Each entry below should be reproduced character for character.

(Data excerpts)
%%
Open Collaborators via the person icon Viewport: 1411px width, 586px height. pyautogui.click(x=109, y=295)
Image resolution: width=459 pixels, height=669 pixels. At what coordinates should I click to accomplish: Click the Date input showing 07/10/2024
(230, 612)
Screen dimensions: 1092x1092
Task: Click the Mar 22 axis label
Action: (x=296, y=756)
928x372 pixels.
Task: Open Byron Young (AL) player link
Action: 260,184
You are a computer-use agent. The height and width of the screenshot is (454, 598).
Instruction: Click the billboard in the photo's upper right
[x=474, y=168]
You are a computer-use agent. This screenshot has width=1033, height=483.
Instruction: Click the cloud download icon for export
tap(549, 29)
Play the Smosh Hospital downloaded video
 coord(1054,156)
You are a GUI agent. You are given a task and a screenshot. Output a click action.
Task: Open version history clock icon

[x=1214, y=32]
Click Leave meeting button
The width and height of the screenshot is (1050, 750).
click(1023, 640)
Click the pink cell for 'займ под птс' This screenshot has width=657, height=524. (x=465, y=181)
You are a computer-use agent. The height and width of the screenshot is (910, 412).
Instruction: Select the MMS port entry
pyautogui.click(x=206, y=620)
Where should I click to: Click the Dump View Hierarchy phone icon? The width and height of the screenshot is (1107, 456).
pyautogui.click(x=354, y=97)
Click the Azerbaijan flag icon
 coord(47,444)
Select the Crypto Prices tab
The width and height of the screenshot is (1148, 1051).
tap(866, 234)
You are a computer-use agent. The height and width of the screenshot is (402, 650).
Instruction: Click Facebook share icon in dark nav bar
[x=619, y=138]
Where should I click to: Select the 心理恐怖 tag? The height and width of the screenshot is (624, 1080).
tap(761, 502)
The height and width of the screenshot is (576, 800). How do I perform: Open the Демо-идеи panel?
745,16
%%
● Answer to the problem:
Open Collaborators via the person icon Viewport: 1411px width, 586px height. pyautogui.click(x=109, y=295)
Image resolution: width=459 pixels, height=669 pixels. At what coordinates should I click to accomplish: Click the Date input showing 07/10/2024
(230, 612)
Screen dimensions: 1092x1092
Task: Click the Mar 22 axis label
Action: (x=296, y=756)
928x372 pixels.
Task: Open Byron Young (AL) player link
Action: 260,184
You are a computer-use agent. The height and width of the screenshot is (454, 598).
Instruction: Click the billboard in the photo's upper right
[x=474, y=168]
You are a computer-use agent. This screenshot has width=1033, height=483.
Instruction: Click the cloud download icon for export
tap(549, 29)
Play the Smosh Hospital downloaded video
 coord(1054,156)
You are a GUI agent. You are given a task and a screenshot. Output a click action.
Task: Open version history clock icon

[x=1214, y=32]
Click Leave meeting button
The width and height of the screenshot is (1050, 750).
click(1023, 640)
Click the pink cell for 'займ под птс' This screenshot has width=657, height=524. (x=465, y=181)
You are a computer-use agent. The height and width of the screenshot is (910, 412).
Instruction: Select the MMS port entry
pyautogui.click(x=206, y=620)
Where should I click to: Click the Dump View Hierarchy phone icon? The width and height of the screenshot is (1107, 456).
pyautogui.click(x=354, y=97)
Click the Azerbaijan flag icon
 coord(47,444)
Select the Crypto Prices tab
The width and height of the screenshot is (1148, 1051).
tap(866, 234)
You are a computer-use agent. The height and width of the screenshot is (402, 650).
Instruction: Click Facebook share icon in dark nav bar
[x=619, y=138]
Where should I click to: Select the 心理恐怖 tag? The height and width of the screenshot is (624, 1080).
tap(761, 502)
The height and width of the screenshot is (576, 800). How do I perform: Open the Демо-идеи panel?
745,16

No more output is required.